私は労働所得を中心に、17年間かけて資産を形成してきました。その結果、現在の総資産は約7,000万円に至っています。そのうち5,000万円以上は労働所得(日々の給与からの余剰分)による積み上げです。
また、資産形成の過程で大きかったのは、収入だけではなく、住宅費をはじめとした固定費の構造でした。会社の住宅制度の効果もあり、長期間にわたって生活コストが抑えられていたことが、資産形成を支えていました。
しかし、FIRE実行に至るまでは、「これで十分なのか」「想定外の支出に耐えられるのか」といった別の不安が意識される場面も多かったです。
資産は増えても安心できなかった理由とFIREとの距離感
会社員時代の手取り収入は30万円台後半で推移しており、その中で住宅費は月3万円前後に抑えられていました。
なお、社宅に住んでいたため、3LDKで家族4人でも日常生活に不自由はない水準でした。
仮に一般的な水準で住宅費を考えた場合、月10万円前後かかってもおかしくありません。
この差を年間で見れば80万円以上の余剰資金になります。
収入が一定である中で、支出構造によって資産は増えていく。一方で、FIREという目標に対して「この環境に依存したままで、このペースで本当に到達できるのか」を客観的に見積もることが難しく、将来像がはっきりと描けない状態が続いていました。
現状維持の中で資産が積み上がった理由
積極的に資産形成を進めていたというよりも、これまでの生活や考え方を大きく変えなかった結果として、時間の経過とともに自然に積み上がっていったものに近かったと思います。
その背景には、現状維持バイアスの影響もあったと考えています。リスクを取る選択肢を理解しつつも、実際には大きく方針を変えることはなく、これまでの延長線上で判断を続けていました。

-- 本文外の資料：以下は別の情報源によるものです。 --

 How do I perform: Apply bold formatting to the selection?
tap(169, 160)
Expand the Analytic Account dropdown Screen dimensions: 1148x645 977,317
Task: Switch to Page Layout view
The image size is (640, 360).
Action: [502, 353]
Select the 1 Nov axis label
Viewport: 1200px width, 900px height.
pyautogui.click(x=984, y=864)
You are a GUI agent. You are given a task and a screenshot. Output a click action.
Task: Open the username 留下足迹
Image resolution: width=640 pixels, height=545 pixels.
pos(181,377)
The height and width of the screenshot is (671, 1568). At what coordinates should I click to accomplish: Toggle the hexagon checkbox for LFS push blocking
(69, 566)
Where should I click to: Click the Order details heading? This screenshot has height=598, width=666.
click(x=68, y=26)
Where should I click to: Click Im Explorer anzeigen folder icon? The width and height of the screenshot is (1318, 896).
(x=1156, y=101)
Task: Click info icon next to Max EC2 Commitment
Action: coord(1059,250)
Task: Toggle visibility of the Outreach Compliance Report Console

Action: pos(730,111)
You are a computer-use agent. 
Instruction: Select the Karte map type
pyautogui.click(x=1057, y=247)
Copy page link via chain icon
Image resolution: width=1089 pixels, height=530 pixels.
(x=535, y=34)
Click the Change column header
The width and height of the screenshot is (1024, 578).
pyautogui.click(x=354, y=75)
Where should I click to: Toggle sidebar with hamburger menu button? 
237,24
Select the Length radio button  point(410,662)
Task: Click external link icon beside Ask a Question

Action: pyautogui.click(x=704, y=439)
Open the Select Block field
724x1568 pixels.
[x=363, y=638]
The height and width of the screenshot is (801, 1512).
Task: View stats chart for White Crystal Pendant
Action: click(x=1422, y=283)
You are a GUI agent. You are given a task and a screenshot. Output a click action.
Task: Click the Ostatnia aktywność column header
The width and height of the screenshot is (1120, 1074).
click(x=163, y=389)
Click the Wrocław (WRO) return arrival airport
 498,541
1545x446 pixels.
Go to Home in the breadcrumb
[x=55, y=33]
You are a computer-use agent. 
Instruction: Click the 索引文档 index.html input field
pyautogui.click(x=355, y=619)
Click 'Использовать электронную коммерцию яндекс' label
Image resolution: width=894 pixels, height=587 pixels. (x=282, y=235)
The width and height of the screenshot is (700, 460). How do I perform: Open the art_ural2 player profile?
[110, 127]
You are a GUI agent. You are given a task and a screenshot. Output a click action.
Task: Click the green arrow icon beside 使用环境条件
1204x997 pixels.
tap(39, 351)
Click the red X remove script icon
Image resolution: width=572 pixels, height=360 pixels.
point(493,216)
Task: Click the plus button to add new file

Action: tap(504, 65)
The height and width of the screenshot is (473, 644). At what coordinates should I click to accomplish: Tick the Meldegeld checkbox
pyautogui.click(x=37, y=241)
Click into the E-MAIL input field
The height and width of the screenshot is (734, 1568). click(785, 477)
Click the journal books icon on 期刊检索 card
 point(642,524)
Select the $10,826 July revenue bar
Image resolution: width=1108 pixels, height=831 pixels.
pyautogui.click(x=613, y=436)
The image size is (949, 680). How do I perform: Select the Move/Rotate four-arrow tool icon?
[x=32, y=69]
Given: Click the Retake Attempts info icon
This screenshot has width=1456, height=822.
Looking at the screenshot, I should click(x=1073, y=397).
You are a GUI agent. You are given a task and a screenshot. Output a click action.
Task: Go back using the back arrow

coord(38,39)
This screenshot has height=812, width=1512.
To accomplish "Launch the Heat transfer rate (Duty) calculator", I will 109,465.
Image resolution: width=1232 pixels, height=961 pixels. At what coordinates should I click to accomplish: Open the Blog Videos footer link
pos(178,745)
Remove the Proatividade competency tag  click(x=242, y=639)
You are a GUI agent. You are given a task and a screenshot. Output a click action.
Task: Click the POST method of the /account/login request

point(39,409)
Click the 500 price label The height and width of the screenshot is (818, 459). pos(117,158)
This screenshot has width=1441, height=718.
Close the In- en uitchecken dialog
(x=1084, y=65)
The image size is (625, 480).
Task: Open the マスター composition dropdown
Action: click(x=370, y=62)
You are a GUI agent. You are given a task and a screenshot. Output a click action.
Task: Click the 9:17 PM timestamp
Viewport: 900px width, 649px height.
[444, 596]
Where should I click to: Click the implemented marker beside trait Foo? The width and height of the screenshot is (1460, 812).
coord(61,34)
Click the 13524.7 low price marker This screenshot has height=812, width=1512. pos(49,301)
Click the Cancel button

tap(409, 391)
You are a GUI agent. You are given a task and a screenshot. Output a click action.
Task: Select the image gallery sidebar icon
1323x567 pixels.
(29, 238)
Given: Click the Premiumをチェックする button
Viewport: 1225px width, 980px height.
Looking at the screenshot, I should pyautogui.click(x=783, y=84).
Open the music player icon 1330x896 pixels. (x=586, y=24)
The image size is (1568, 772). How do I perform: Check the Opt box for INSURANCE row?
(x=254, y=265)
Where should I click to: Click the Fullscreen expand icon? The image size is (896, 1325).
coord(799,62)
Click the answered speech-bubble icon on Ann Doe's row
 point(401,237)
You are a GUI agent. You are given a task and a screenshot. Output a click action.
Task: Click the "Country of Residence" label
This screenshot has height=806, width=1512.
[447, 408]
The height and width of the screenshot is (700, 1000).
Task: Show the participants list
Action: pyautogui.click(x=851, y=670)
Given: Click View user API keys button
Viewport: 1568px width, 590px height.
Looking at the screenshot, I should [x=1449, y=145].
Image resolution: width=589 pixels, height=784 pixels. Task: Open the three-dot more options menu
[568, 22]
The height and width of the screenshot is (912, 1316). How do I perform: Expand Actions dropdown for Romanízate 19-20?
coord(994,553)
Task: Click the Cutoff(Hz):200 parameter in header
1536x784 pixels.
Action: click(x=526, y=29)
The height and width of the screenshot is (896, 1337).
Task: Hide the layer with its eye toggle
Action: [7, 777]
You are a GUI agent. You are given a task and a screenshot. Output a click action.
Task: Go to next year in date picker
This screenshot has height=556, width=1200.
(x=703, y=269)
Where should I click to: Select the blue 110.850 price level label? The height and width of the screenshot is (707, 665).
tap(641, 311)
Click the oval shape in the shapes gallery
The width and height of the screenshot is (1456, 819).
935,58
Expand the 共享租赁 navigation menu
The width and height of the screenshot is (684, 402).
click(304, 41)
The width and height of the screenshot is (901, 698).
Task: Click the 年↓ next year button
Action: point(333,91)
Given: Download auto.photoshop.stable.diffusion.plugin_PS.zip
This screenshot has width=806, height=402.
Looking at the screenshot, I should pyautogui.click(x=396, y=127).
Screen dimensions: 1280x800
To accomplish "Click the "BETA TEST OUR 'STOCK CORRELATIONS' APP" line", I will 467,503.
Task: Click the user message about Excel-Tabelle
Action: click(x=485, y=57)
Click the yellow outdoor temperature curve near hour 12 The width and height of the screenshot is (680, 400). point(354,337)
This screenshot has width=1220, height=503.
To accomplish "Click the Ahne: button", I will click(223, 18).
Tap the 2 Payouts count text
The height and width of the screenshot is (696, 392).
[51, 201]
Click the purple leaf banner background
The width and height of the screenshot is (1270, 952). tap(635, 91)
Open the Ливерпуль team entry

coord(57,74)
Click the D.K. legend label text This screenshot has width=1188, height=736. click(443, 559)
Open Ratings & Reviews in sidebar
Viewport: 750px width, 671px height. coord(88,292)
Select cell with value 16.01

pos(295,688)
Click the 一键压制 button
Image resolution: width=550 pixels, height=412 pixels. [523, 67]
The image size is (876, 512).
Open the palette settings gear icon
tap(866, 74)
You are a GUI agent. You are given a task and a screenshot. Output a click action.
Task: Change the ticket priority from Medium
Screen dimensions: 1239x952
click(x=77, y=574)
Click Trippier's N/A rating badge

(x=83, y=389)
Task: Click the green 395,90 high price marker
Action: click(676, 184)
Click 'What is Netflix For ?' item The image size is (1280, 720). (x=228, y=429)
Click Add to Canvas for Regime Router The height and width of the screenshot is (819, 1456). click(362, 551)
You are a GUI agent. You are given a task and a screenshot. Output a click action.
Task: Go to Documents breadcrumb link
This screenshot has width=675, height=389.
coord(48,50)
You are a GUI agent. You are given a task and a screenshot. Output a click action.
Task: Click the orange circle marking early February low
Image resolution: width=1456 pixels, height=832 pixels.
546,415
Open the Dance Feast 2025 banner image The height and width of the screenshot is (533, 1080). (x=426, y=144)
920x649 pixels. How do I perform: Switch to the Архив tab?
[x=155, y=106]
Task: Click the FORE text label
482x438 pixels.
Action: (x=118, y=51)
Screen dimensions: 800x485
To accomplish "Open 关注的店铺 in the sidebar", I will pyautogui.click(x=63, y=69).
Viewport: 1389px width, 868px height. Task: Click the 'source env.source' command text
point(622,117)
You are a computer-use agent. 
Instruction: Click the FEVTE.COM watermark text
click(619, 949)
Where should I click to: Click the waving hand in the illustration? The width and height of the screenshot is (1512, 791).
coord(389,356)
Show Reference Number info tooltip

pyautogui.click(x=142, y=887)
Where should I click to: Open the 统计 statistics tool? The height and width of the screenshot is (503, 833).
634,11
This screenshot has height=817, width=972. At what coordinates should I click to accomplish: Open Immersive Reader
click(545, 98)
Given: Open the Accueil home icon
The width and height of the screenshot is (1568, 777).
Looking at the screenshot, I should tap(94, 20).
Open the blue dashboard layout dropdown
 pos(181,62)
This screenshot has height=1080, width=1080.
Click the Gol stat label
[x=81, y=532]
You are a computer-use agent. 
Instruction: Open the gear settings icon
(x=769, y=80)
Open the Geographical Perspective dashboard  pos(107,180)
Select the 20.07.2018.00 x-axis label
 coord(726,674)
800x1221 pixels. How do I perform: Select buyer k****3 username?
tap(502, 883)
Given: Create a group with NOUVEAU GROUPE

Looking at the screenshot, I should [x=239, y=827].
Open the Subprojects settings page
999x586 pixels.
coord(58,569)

その結果、資産運用も一気に攻めるのではなく、既存の方針をベースにした調整にとどまりました。
この傾向は「大きく増やす力」というより、「崩さずに積み上げる力」として働いていたように思います。
お金と安心感はなぜ一致しないのか
安心感が強くならなかった背景には、「どの水準まで資産が増えれば十分なのか」という基準の曖昧さだけでなく、そもそも当時の資産水準では盤石とは思えなかったこともあります。
資産は増えていたものの、FIRE後は住宅費の上昇や将来支出の不確実性も避けられません。特に退職後は社宅や家賃補助もなくなるため、これまでと同じ支出構造を前提にすることはできなくなります。
また、相場環境やインフレ次第では、7,000万円程度では長期的に十分とは言い切れない感覚もありました。
そのため、資産額が増えること自体は前進ではあっても、「これで完全に安心できる」という感覚にはなかなか結びつきませんでした。
むしろ資産が増えるほど、「どの程度なら持続できるのか」「どこまでなら働かずに済むのか」といった別の不確実性が具体的に見えるようになっていった感覚があります。
資産形成の先で見えてきた「自由」の形
そして現在は、以前とは少し違う考え方を持つようになっています。
かつては「減らしたくない」という感情が強く、現状維持バイアスの中で、大きくリスクを取ることには慎重でした。一方で、FIREを意識するようになってからは、単純に資産額を増やすことだけではなく、「どのように時間を使いたいのか」を以前より重視するようになりました。
その中で最も大きかったのは、家族との時間です。
そのため現在は、「完全に働かないこと」にこだわるのではなく、将来的に必要であれば、少し働くことも視野に入れながらFIRE生活をしています。
以前は、「十分な資産額に到達しなければ自由は得られない」と考えていました。しかし今は、完全な安心を求めるよりも、必要に応じて働き方や生活を調整できる状態の方が、自分にとっては重要だったのではないかと感じています。
まとめ
私は労働所得を中心に、17年間かけて資産を形成してきました。
その中では、収入の大きさだけでなく、住宅費を含む固定費の構造が資産形成に大きく影響していました。社宅制度などの環境要因もあり、安定して資産を積み上げることができた期間だったと思います。
一方で、資産が増えることと安心感は必ずしも一致しませんでした。FIREを意識するようになってからは、「どの程度あれば十分か」という基準の曖昧さや、将来の不確実性を強く意識するようになりました。
現在は、労働所得中心の積み上げから、金融所得(株式投資・投資信託など)による資産形成へと徐々に重心を移しています。
資産額だけで完全な安心は得られない一方で、資産形成を続けてきたことで、「必要に応じて働き方や生活を調整できる状態」には近づくことができました。
以前は「十分な資産額に到達しなければ自由は得られない」と考えていましたが、今は不安の解消よりも、選択肢を持ちながら生活できることの方が重要だと感じています。
資産形成によって得られたのは、資産額そのものではなく、人生の選択肢だったのかもしれません。